##### TASK INPUT

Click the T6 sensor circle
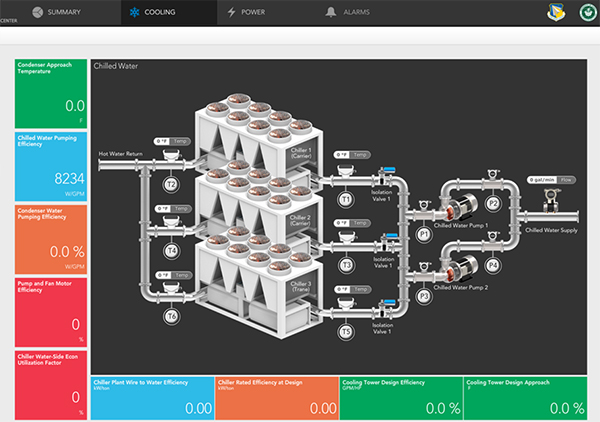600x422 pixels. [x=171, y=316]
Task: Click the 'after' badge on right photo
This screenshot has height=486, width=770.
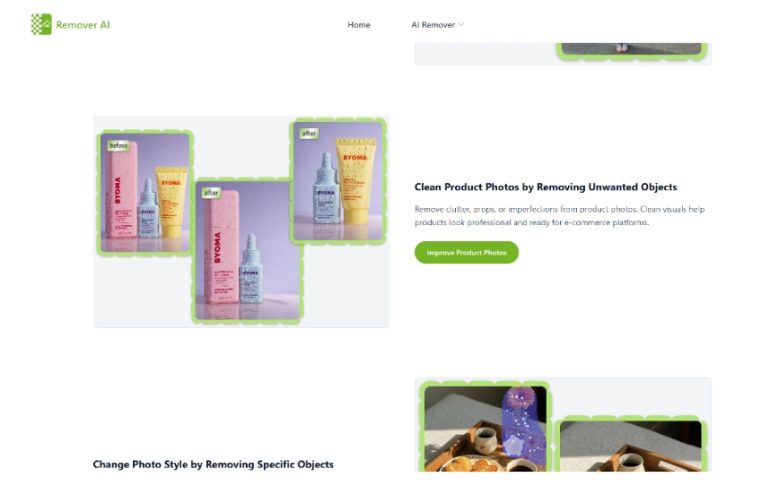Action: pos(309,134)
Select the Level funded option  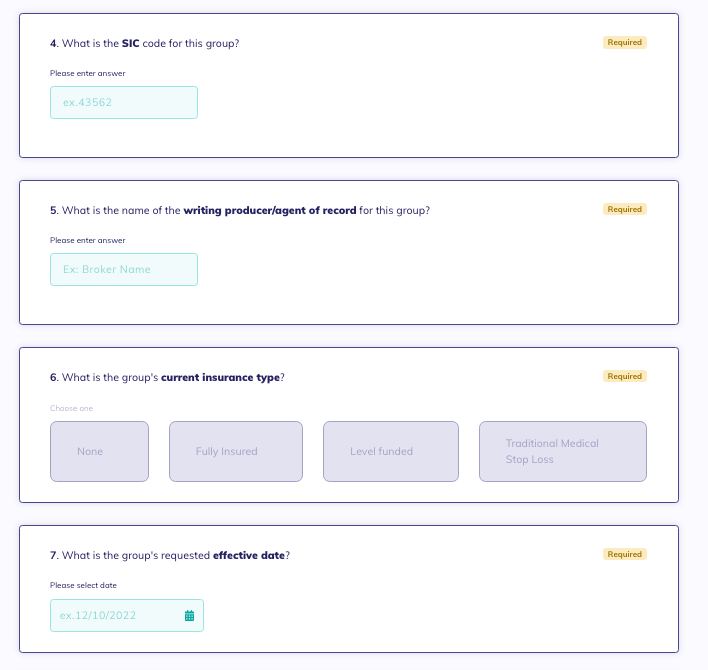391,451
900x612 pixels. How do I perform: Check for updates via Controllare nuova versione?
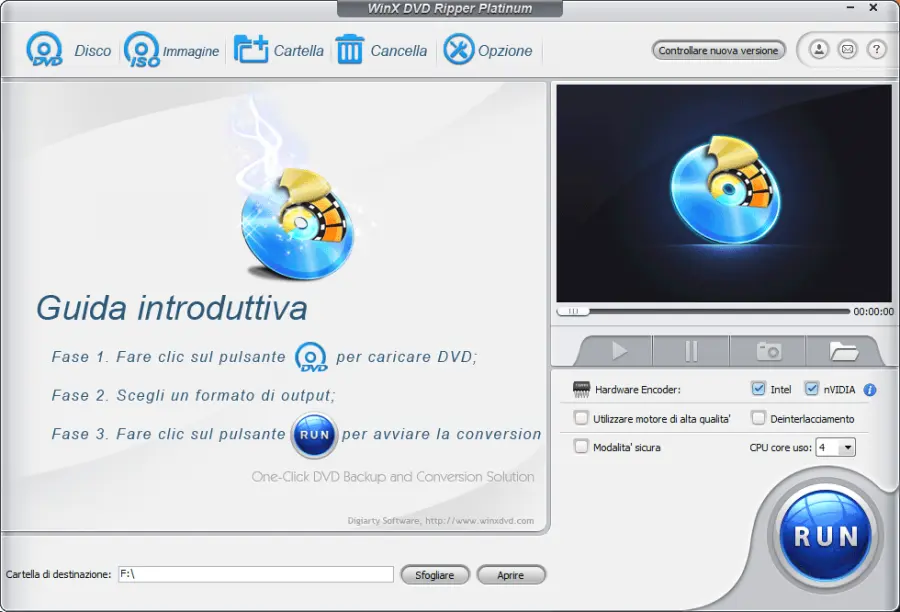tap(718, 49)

##########

A picture must not appear in the copy. Transcribe exactly the lines from the one with "900x612 pixels. How" through the final line of the entries, both included, and no more.

900x612 pixels. How do I perform: Check for updates via Controllare nuova versione?
tap(718, 49)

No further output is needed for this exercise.